Nowadays, if diagnosed and treated in time, the prognosis is very good, the survival rate is around 95%. However, the recurrence of the tumor in the same area or its spread to other organs, especially the lungs, during or after treatment (metastasis) indicates that the prognosis is poor.
What are the Complications of Wilms' Tumor Surgery?
Since the surgery will be performed under general anesthesia, there may be some complications related to it, and there are also complications of surgery.
Complications related to Open Surgery:
- Bleeding and abscess development may occur after the surgery. For these reasons, re-surgical intervention or skin interventions may be required.
- Rarely, other intra-abdominal organs are at risk of injury. If such an injury occurs, it is usually repaired during the surgery. Anastomosis leakage may occur after the surgery and a re-operation may be required, and if anastomosis is not possible during the surgery, a colostomy or ileostomy (having the stool placed in a bag connected to the abdomen) may be opened.
- The risk of Incisional Hernia (Incisional hernia) formation in the surgery area is 0.1-1%.
- There may be a long-lasting decrease in sensation and tingling around the surgical area, sometimes permanent.
Adhesion in the intestines (Brid ileus): Adhesions may form between the intestines even years after surgery.

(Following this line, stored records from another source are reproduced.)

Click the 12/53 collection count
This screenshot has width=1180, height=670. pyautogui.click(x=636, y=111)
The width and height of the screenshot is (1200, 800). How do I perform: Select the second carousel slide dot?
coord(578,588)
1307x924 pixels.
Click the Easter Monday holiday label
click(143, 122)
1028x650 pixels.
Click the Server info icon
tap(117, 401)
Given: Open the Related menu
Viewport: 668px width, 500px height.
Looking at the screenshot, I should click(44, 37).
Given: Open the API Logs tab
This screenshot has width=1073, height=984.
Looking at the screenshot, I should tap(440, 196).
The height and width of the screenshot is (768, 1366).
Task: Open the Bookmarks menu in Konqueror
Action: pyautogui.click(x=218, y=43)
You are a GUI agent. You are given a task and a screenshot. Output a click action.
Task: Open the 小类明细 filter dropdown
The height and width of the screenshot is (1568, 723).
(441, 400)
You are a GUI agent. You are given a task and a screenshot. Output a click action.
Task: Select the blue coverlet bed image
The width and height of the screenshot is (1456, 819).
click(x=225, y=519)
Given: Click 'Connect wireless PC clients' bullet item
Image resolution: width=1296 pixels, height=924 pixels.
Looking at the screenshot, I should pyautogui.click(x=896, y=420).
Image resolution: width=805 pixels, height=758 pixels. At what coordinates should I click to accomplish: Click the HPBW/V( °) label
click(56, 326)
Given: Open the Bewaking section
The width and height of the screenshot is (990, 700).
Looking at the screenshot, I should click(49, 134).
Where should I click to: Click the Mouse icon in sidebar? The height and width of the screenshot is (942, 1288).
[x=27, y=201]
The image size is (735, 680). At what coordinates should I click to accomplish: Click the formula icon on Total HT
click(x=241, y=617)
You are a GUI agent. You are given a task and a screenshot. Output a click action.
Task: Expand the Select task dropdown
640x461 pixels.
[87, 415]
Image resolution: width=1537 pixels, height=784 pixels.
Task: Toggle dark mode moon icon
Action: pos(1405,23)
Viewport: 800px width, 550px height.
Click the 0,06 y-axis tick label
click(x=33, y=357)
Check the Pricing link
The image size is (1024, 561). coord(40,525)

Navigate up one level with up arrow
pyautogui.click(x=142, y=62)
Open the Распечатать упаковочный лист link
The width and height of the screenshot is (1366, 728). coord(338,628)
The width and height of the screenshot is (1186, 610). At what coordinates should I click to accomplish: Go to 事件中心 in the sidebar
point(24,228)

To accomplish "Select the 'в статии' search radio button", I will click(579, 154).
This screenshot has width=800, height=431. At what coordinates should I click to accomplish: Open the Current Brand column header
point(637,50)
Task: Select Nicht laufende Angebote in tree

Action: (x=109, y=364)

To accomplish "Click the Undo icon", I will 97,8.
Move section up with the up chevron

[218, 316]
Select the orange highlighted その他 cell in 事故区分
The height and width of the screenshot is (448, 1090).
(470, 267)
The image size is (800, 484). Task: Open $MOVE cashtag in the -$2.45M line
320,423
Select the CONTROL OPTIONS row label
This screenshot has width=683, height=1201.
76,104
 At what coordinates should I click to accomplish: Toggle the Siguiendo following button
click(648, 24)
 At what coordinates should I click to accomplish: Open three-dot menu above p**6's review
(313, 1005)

Treatment is primarily surgical if there is no medical improvement.
Complications after Wilm's tumor surgery;
- Relapse of the disease
- Organ losses due to bleeding or vascular involvement
- Nerve damage and related functional losses depending on the region of the tumor
- Missing bilateral tumors if the contralateral kidney is not examined
***The information provided here, the content of the website, is arranged for the purpose of informing visitors, especially families. No information should be considered as advice by visitors and should not lead to any decision or action. The patient should definitely have a pediatric surgeon examine the subject, consult with him and make a decision by consulting his/her personal knowledge.